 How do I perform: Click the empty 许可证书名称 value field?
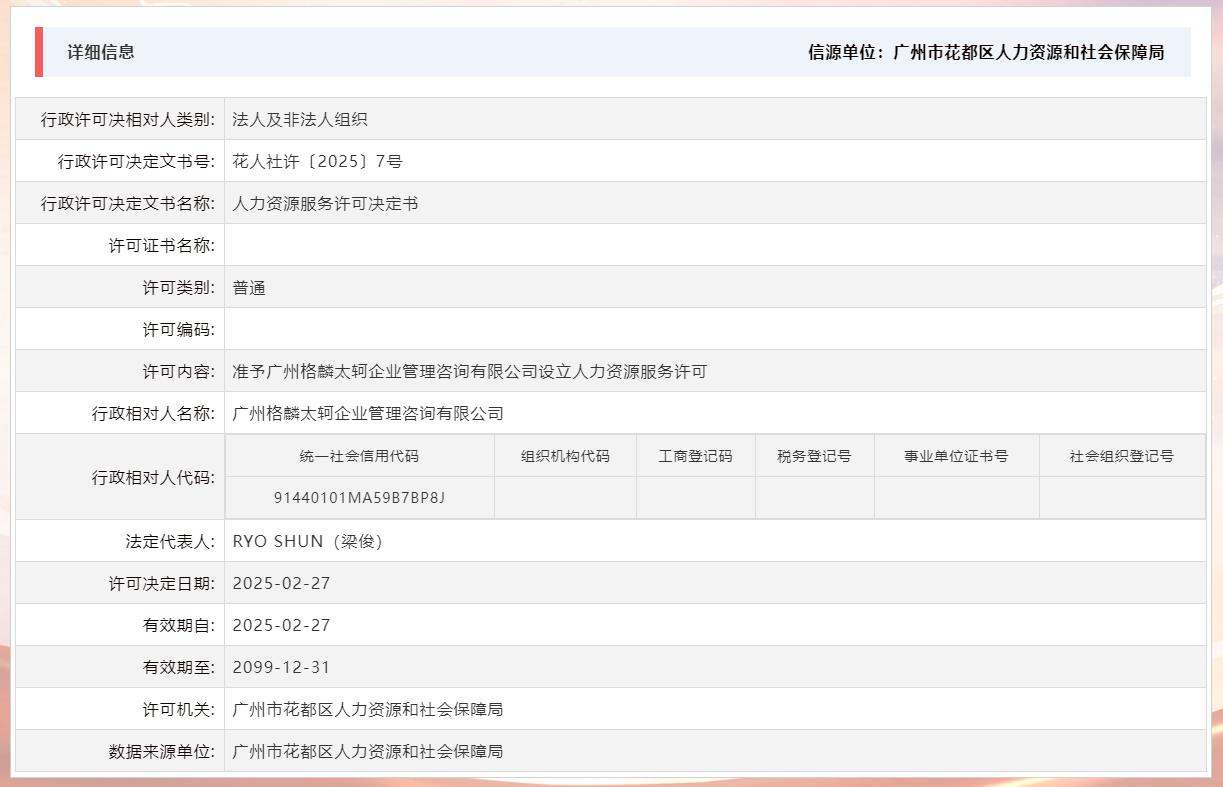coord(400,244)
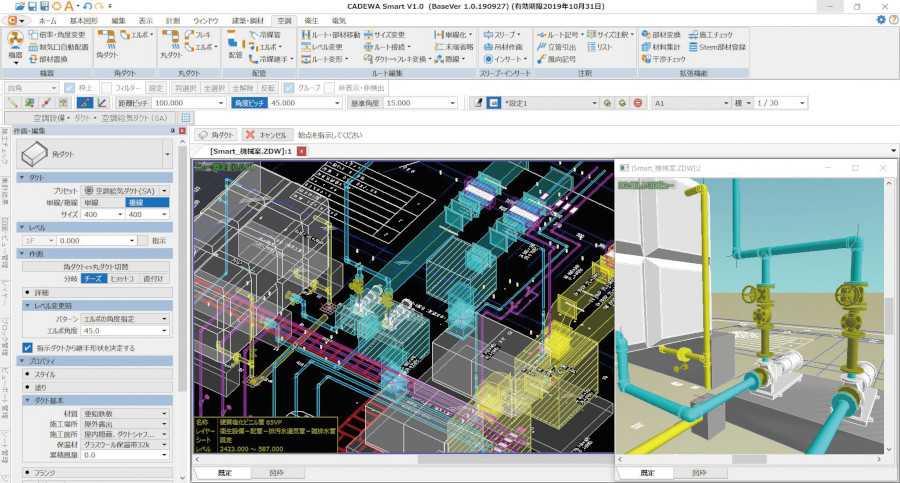Select the 角ダクト rectangular duct ribbon tool
Screen dimensions: 900x483
(x=106, y=44)
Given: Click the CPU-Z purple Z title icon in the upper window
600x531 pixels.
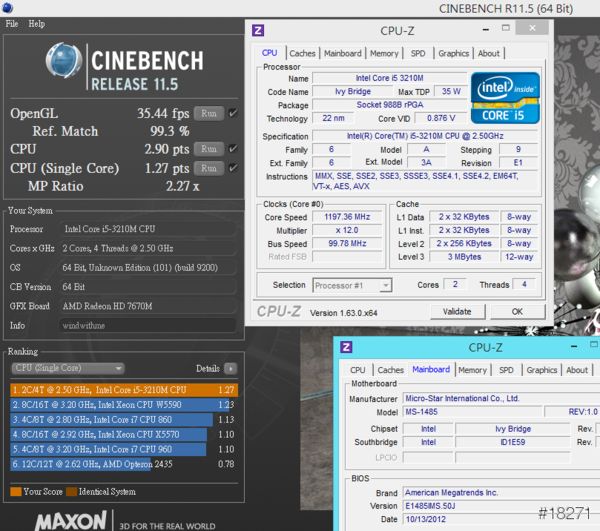Looking at the screenshot, I should 258,30.
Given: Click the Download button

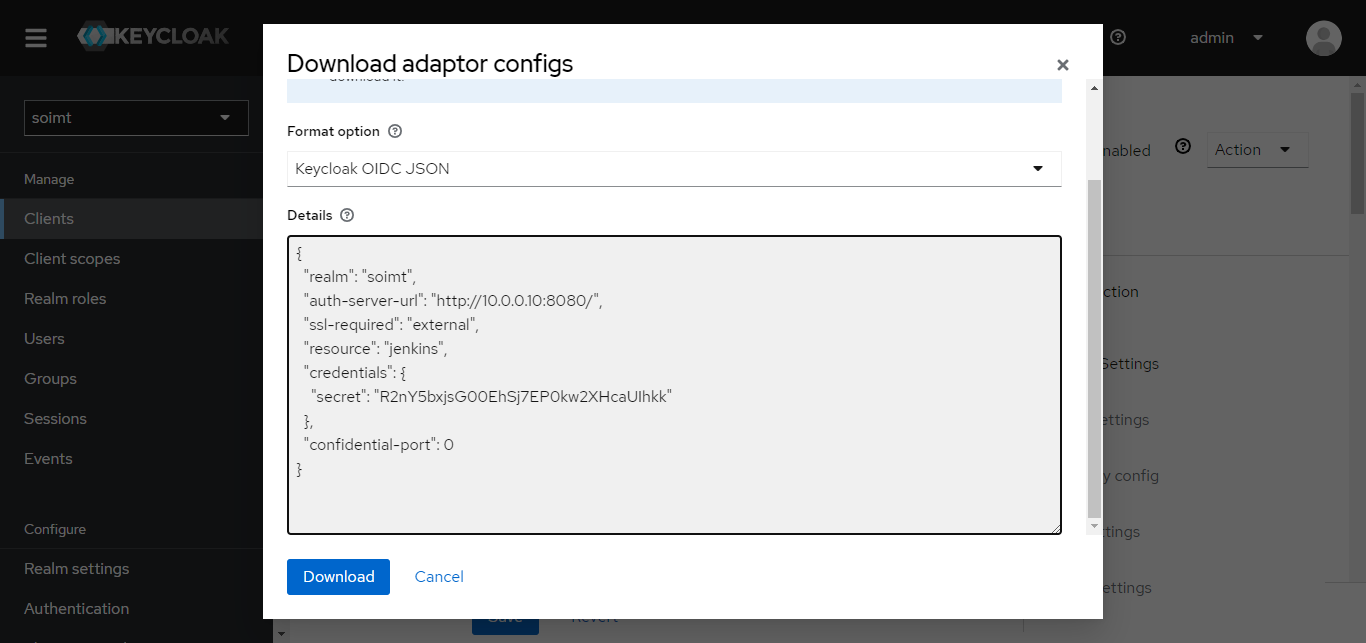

════

• **Exercise objective**: In the entries above, find each line that includes the string "Given" and copy it.

• **Response box**:
Given: Click the CPU-Z purple Z title icon in the upper window
Given: Click the Download button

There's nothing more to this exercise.